To fix these visual artifacts, you can adjust how the material interacts with the depth buffer using the following properties:
1. Depth Write
(depthWrite)
Setting depthWrite to false prevents the
transparent material from writing to the depth buffer. This ensures that
objects rendered behind the transparent material are still drawn
correctly.
const glassMaterial = new THREE.MeshPhysicalMaterial({
color: 0xffffff,
transparent: true,
opacity: 0.3,
depthWrite: false // Prevents clipping of objects behind this material
});2. Depth Test
(depthTest)
If you want an object to be visible regardless of what is in front of
it (for example, a UI overlay or helper gizmo), you can disable
depthTest.
material.depthTest = false;3. Render Order
(renderOrder)
For scenes with multiple overlapping transparent meshes, you can
manually define the rendering sequence using the
renderOrder property on the Mesh objects. Lower numbers
render first, and higher numbers render on top.
backgroundMesh.renderOrder = 0;
foregroundMesh.renderOrder = 1;Textured Transparency with Alpha Maps
If you want to apply transparency based on an image texture (like a
leaf or a chain-link fence), use an alphaMap combined with
alphaTest.
alphaMap: A grayscale texture where black represents fully transparent areas and white represents fully opaque areas.alphaTest: A threshold value. Pixels with an alpha value below this threshold will not be rendered at all, which eliminates depth sorting issues for cut-out textures.

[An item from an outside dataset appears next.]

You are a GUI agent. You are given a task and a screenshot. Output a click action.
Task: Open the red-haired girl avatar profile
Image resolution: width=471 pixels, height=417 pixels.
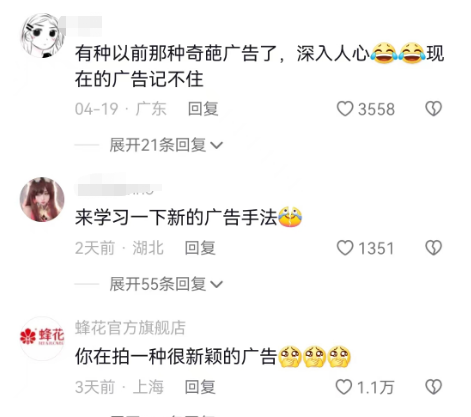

const textureLoader = new THREE.TextureLoader();
const alphaTexture = textureLoader.load('path/to/alpha-map.png');
const cutoutMaterial = new THREE.MeshStandardMaterial({
color: 0xffffff,
alphaMap: alphaTexture,
transparent: true,
alphaTest: 0.5 // Discards pixels with opacity below 0.5
});By correctly combining transparent,
opacity, and depth buffer configurations, you can achieve
clean, artifact-free transparency in your Three.js projects.